Again, the idea now is to employ a kind of dynamic price-range-driven style of trading based on market structure—entering positions in the direction of a given trend as price is bouncing off (statistical) support or resistance. Accordingly, price action is conceptualized more as a set of interactive channels rather than trend lines, with the daily channel being the maximum time frame of primary interest.
Yet, the main driving force is the two-hour baseline, with a focus on its slope or trajectory, and on whether the 34-minute price range envelope and the maneuvers of the 13-minute baseline are positioned above, below, or across this measure. (The 13-minute baseline is used because tracking the nine-minute measure cannot be carried out on a 15-minute chart.)
In addition to noting where the 13- and 34-minute measures are located in relation to the two-hour baseline, the 13-minute baseline should be monitored in terms of its relationship to the 34-minute price range envelope at 0.04% deviation. Yet, the 34-minute measure functions more as a means of discerning the gist of intermediate intraday price action than to define the limits of price fluctuations. Hence, 15-minute candlesticks will often maneuver beyond the 34-minute channel. So then, a better alternative for this job is the 70-minute price range envelope at 0.12% and 0.20% deviation.
Accordingly, if the two-hour baseline is headed north, one should look to enter long positions when price is bouncing off the bottom of (statistical) support in the form of the lower band(s) of the 70-minute price range envelope, especially if this converges with the lower edge of the two-hour price range.
Conversely, if the two-hour baseline is headed south, a trader should look to enter short positions as price is bouncing off the top of (statistical) resistance in the form of the upper band(s) of the 70-minute price range envelope, especially if this converges with the upper edge of the two-hour price range.
Similarly, if the daily channel is headed north, it makes sense to enter long positions as the two-hour baseline reverses course from a southbound to a northbound trajectory—especially when such reversals take place in a region of (statistical) support, as represented by the lower threshold of the daily channel.
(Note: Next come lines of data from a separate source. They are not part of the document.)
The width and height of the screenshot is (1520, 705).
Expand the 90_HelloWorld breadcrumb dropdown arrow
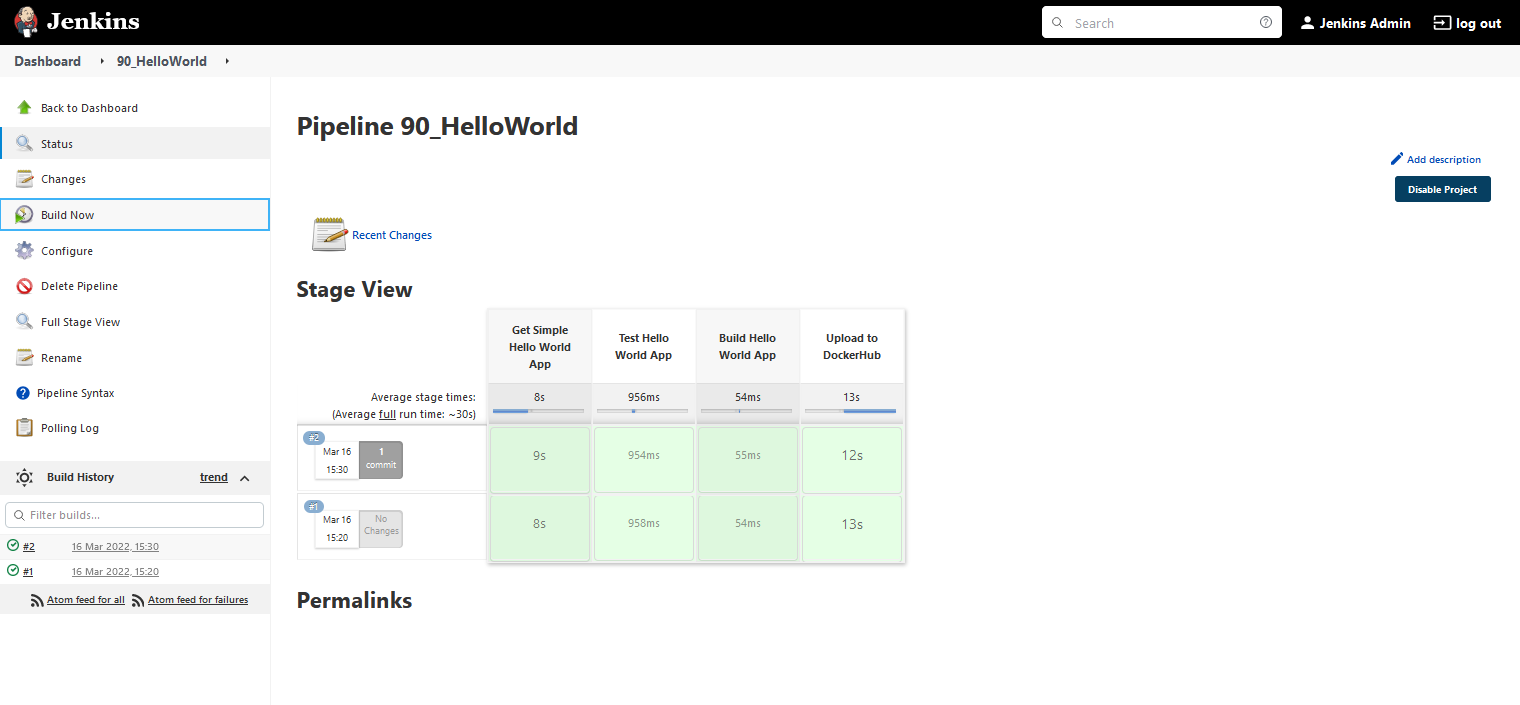tap(227, 62)
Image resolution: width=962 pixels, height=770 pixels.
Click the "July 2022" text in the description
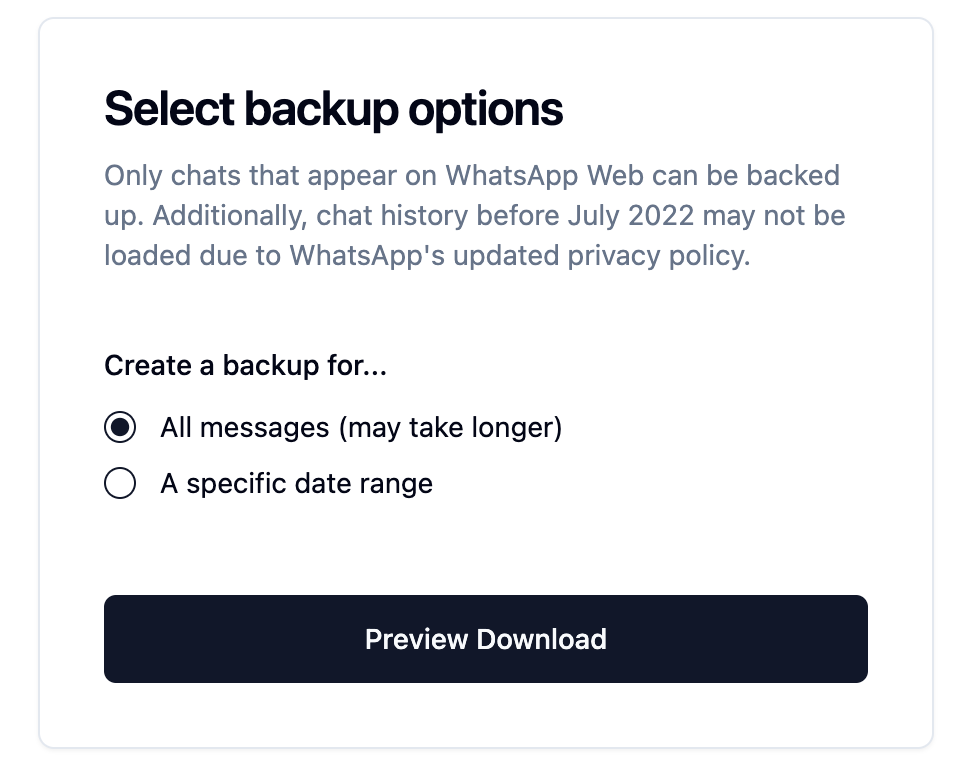point(631,216)
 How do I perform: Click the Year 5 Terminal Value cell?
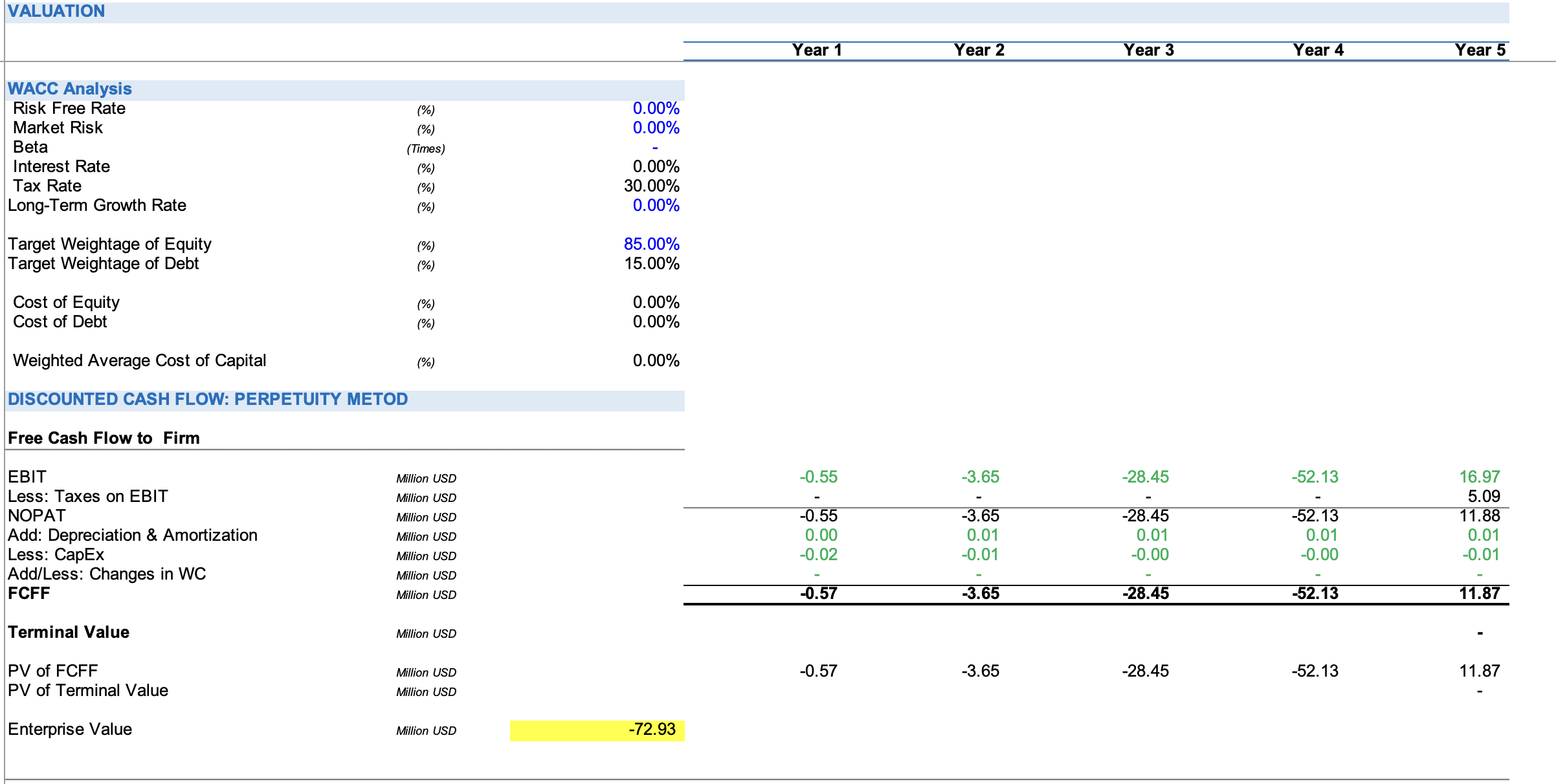point(1480,633)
Likewise, if the daily channel is headed south, it makes sense to enter short positions as the two-hour baseline reverses course from a northbound to a southbound trajectory—especially when such reversals take place in a region of (statistical) resistance, as represented by the upper threshold of the daily channel.
The same applies to the six-hour measure. But, this measure is lagging, so it is more useful as a tool to help anticipate when the two-hour trend has reached a level where it is susceptible to reversing direction (i.e., when price is located at the top or bottom of the six-hour price range at 0.30%, 0.45%, or 0.60% deviation), and also to confirm the direction of the two-hour trend, which is likely to be above the six-hour baseline when headed north, or below the six-hour baseline when headed south (often only
after the trend has already been well-established, given that the six-hour measure is lagging).
I am convinced that these temporal readings (moving averages/baselines) hold true for all other financial instruments as well. However, I am not tempted to apply this methodology to trading commodities, which I find have a tendency to swing wildly and suddenly; nor to trading equities, whose price ranges are not at all uniform from one stock to the next—unlike the currency pairs, which for the most part, evidence the same degree of variation (divergence) from one asset to the next.
As far as the major U.S. indices are concerned, their price action exhibits far too much frenetic energy for me, and there is too much variation within the price range of even a single individual index for me to be interested in anything other than a buy-and-hold methodology to trade these selections. Day trading the Russell 2000, Dow, Nasdaq, or S&P 500 is simply not at all attractive to me.